ラストバージン
「実は、もう葵の分も申し込みしちゃったんだよね」


私の知らないところで、本人の予定も確認せずに先手を打っていたらしい。


「ちょっと、どういう事?」

「もし断られても、申し込みしてるって言ったら付き合ってくれるかな、って思って」

「だからって、私の予定も確認しないで申し込んだの?」

「だって、メールで訊いた時に明日は日勤だって言ってたし、葵の事だから日勤の後は予定入れてないだろうな〜って。
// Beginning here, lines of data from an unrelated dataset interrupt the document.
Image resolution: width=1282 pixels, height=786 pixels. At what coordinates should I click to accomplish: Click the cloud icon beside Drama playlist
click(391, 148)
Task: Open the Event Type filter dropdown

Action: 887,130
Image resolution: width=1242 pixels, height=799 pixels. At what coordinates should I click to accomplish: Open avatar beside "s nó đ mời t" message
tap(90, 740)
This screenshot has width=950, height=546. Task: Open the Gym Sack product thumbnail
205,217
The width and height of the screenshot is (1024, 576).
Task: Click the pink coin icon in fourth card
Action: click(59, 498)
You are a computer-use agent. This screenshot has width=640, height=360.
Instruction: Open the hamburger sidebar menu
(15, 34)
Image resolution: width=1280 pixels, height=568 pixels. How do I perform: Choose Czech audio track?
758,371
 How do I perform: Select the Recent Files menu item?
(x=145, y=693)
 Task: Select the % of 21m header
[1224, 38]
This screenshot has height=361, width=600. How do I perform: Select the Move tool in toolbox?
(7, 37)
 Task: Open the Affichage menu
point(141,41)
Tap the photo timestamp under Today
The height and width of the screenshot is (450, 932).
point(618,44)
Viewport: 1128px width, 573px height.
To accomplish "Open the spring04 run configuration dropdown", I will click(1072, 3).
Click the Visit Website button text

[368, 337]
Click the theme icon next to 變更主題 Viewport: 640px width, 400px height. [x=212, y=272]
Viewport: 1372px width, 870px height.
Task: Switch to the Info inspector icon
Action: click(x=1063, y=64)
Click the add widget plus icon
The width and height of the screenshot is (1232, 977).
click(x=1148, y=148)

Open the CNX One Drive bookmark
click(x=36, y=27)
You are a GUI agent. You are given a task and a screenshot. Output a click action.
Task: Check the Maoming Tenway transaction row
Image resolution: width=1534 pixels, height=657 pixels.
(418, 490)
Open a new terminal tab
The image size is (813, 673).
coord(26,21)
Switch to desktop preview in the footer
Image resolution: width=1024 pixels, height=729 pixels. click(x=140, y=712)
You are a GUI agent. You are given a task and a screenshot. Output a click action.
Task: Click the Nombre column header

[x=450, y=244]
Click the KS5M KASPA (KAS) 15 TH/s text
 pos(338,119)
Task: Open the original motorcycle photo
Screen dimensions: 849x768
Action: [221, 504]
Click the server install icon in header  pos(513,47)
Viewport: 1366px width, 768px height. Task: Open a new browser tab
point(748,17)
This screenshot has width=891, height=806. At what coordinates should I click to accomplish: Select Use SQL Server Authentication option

余程の事がない限り、いつもそうでしょ?」


私の事をよく知っている菜摘だからこそ、為せる事だろう。
ぐうの音も出ない私は、そんな彼女に完敗してしまったらしい。


「大丈夫よ、葵は初参加だから無料だし! それに、一緒に申し込んだ私も半額になったし、お得でしょ?」


お得なのは菜摘であって、私には何のメリットも見出だせない。


「……ここ、奢ってね」


仕方なく諦める事にした私は、ニコニコと笑う彼女をじとっと見た。


「もちろん!」


憂鬱に憂鬱が重なった心は、どんよりとしている。
カップルや女性客ばかりで賑わうイタリアンの店内でこんなにも暗い表情をしているのは私だけだろうと、ため息が漏れた――。